While the world seemingly becomes more casually dressed by the day; there are certain industries that follow a stricter dress code – the last bastions of a tailor’s dreams. You almost never encounter lawyers or financial service professionals without their corporate ‘uniforms’ of suit and tie, and certainly clothing choices dictate the direction of one industry in particular – the fashion industry.
‘The fashion industry in a product of the modern age,’ as referenced in Wikipedia, ‘since prior to the 19th century most clothing was custom made.’ The rise of new technologies in the 20th century, most notably, the sewing machine, made it possible to mass produce clothing in standard sizes at fixed prices. ‘Although the fashion industry developed first in Europe and America, as of 2015 it is an international and highly globalized industry;’ making it even more imperative that firms incorporate the latest technology has to offer to provide a competitive edge – such as HR Shared Services Solutions.
Success in the fashion industry means acquiring top talent since their designs and creative output are the engine that drives these firms. And as Helena Pike writes in her column ‘Fashion Companies Need to Rethink Their HR Function’ as posted on businessoffashion.com, “Fashion’s ‘race for talent’ continues. In an industry where success depends on a company’s creative output and design talent, personnel are powerful advantage. And yet, Human Resources — the department responsible for recruiting, developing and retaining that talent — is not enough of a priority within a fashion business.”
The talent gap was identified as the greatest challenge businesses in the fashion industry will face over the next decade in a 2014 report by The Boston Consulting Group (BCG) and The Business of Fashion on fashion and luxury brands’ race for talent. “Fully fifty percent of the 60 global fashion and luxury companies surveyed believed they lacked access to the best creative talent, while 67 percent said it was impossible or very difficult to find top-notch creative directors,” according to the report.
Stressing the strategic importance of HR in the industry, Pike notes, “while most fashion companies are lagging behind in the “race for talent,” a few are getting ahead by investing in innovative HR strategies.” Case in point, Andy Dunn, the co-founder and chief executive of Bonobos, a menswear e-commerce company, looks to the technology sector for ‘inspiration to improve his business’ employee engagement and working culture.’ As Pike writes, “Indeed, technology is widely regarded as the industry with the most forward-thinking approach to human capital.”

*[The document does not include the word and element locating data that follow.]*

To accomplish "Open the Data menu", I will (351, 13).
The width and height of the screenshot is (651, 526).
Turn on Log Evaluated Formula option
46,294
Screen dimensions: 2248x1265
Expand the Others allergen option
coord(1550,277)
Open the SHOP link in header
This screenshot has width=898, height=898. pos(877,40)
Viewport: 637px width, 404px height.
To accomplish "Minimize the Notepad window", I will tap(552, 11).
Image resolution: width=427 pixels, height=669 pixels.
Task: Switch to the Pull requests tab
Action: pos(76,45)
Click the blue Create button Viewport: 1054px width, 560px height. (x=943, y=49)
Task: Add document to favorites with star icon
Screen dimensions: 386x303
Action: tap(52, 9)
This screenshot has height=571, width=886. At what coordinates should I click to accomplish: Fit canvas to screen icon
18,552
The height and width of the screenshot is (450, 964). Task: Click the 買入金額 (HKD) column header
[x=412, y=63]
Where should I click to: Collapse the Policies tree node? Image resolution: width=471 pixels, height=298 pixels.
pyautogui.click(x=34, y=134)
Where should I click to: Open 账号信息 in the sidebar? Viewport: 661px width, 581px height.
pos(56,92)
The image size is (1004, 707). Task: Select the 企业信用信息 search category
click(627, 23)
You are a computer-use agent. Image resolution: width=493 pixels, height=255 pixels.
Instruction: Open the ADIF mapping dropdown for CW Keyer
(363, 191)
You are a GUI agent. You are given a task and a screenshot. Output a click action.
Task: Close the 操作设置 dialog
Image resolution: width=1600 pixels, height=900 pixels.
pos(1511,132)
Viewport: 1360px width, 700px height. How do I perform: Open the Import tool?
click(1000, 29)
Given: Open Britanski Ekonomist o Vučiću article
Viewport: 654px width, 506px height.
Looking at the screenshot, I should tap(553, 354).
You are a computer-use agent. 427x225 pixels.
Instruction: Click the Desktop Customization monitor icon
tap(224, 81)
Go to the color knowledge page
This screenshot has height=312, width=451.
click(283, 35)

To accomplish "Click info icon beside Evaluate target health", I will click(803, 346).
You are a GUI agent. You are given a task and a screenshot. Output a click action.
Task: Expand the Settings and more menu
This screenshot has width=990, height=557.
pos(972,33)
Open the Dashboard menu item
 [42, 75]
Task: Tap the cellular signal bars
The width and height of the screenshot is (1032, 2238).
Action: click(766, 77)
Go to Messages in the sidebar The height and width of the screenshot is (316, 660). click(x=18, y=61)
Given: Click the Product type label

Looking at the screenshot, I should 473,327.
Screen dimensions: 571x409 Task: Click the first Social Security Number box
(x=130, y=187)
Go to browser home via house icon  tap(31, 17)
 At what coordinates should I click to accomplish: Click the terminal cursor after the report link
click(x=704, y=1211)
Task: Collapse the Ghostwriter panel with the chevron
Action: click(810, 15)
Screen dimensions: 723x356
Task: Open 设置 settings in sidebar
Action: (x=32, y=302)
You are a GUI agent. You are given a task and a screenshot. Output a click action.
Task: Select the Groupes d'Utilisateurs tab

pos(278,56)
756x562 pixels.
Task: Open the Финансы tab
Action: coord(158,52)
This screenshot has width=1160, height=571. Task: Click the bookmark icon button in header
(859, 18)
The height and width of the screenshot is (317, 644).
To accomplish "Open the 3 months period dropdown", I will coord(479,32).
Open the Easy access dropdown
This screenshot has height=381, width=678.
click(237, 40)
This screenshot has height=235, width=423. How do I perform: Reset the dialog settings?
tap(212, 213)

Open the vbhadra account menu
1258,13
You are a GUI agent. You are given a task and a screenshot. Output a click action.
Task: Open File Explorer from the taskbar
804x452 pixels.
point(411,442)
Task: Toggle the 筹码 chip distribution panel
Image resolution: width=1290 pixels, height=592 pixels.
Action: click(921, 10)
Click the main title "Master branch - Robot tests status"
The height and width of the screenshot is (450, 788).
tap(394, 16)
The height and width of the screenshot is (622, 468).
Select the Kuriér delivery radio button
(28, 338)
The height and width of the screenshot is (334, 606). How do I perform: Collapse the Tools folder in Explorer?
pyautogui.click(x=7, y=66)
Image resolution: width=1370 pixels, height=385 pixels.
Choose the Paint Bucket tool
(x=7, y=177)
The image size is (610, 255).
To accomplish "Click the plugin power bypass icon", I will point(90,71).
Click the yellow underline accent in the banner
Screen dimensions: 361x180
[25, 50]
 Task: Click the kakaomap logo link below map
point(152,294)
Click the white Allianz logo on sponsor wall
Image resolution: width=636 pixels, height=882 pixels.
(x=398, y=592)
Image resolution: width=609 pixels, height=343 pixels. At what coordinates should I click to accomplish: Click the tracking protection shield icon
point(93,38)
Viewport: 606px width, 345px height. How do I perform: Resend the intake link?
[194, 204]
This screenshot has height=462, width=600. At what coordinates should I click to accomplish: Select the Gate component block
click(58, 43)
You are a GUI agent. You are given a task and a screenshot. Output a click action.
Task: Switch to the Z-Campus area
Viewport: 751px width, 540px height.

“What we try to do is build a Netflix-like culture on recruitment, and what I mean by that is being really aggressive about the recruitment,” says Dunn. His HR team places a heavy emphasis on feedback from multiple members of the Bonobos community, using specially designed technology to allow current employees to feed back detailed comments on their potential colleagues.
“I think it’s comical how little time is invested traditionally in the mutual evaluation of a job… getting it wrong for both the employee and the company is a major problem, because it tends to take you at least half a year to figure out that it’s not going well. A more rigorous recruitment strategy, results in employees who are better qualified, more enthusiastic and, crucially, more loyal, because they’ve worked harder to get there.”